Music’s ‘only genius’ dies after battling liver disease

Ray Charles, who against unthinkable odds created one of the great musical legacies of the 20th century, died Thursday at his Beverly Hills, Calif., home. He was 73.

Charles had suffered from acute liver disease for the past year, said his spokesman, Jerry Digney. Charles was surrounded by family and friends when he died at 11:35 a.m. PDT (1:35 a.m. Lawrence time).

He had a dozen No. 1 hits, won 12 Grammy Awards and sang for a half dozen presidents. His recording studio in Los Angeles was designated a historic landmark in April.

Charles’ personal story was as inspirational as his music. Born to a poor family in Albany, Ga., in 1930, he went blind at 7 and was orphaned at 15.

“Picture an African-American child in the 1930s South,” said Jonathan Schwartz, program director of the popular standards channel Frank’s Place on FM radio. “He is blind and alone. Think of what this man did. Out of this, he made Ray Charles.”

“Man, did he uplift souls,” said Dion DiMucci, who played with Charles at Harlem’s Apollo Theater in the late ’50s. “Guys like me would look at him and say, ‘Oh, so that’s how it’s done.”‘

Frank Sinatra called Charles “the only genius in our business.”

Charles always rejected the term but equally admired Sinatra, who died in 1998.

Last month, Charles and Willie Nelson, who had a No. 1 country hit together in 1984 with “Seven Spanish Angels,” recorded Sinatra’s “It Was a Very Good Year.”

Rocker Dion noted that Charles had “some struggles,” including a 20-year heroin addiction he kicked in 1965. For years, he could not be licensed to play New York cabarets because of his drug convictions.

Legendary singer Ray Charles performs at the Apollo Theatre in Harlem in this June 2003 file photo . Charles died Thursday at age 73.

He was also a shrewd businessman and perfectionist, who could be moody and abrupt. If he didn’t like the way his singers did choruses, he might overdub all the voices himself.

But Ruth Brown, whom Charles accompanied on his first tour in the late 1940s, said Thursday that he had a great sense of humor.

“I talked to him a few months ago,” Brown said. “He told me they were making a movie about his life and asked who should play me. I said, ‘Halle Berry.’ He said, ‘Ruth, I ain’t that blind.”‘

Charles began his professional career in the style of Nat King Cole, but soon developed his own sound.

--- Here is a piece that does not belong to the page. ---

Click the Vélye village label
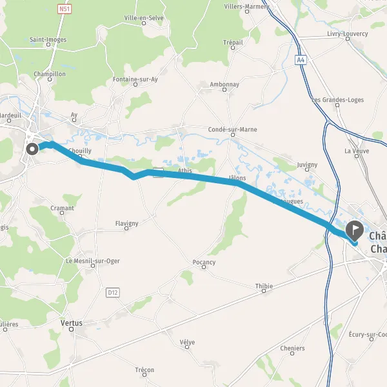Image resolution: width=387 pixels, height=387 pixels. click(187, 342)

Eventually, he would incorporate every type of American music, from gospel and blues to pop, country and jazz.

His first No. 1 hit, “I’ve Got a Woman,” in 1955, was based on the gospel song “It Must Be Jesus” by the Southern Tones, said Anthony Heilbut, author of the book “The Gospel Sound.”

Charles hit No. 1 again in 1956 with the bluesy “Drown in My Own Tears,” then in 1959 with the exuberant dance workout “What’d I Say.”

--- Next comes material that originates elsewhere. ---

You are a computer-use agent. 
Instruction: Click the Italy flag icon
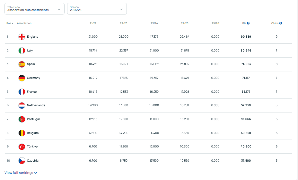(22, 51)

His next two No. 1 hits were the funky “Hit the Road Jack” and “Unchain My Heart” in 1961, then a year later he had his biggest hit with a country song, Don Gibson’s “I Can’t Stop Loving You.”

Tying all his styles together was his voice, rough as a gravel road and uniquely expressive.

“He wasn’t one kind of singer,” Dion said. “He was Ray Charles.”

“If he heard a great sound,” said Heilbut, “he adapted it.”

Born Ray Charles Robinson, he attended the St. Augustine School for the Deaf and Blind in Georgia, where he learned to read and write music in Braille and play a dozen instruments.

He also noticed the facilities were racially segregated (“in a place where no one could see”) and he would later become friends with civil-rights activists like Martin Luther King Jr.

But Charles professed a deep faith in America and in 1972 he recorded what many consider the definitive version of “America the Beautiful,” a gospel-drenched rendition of the song he thought should be the National Anthem.

Divorced since 1952 but with a lifelong fondness for women, Charles is survived by 12 children.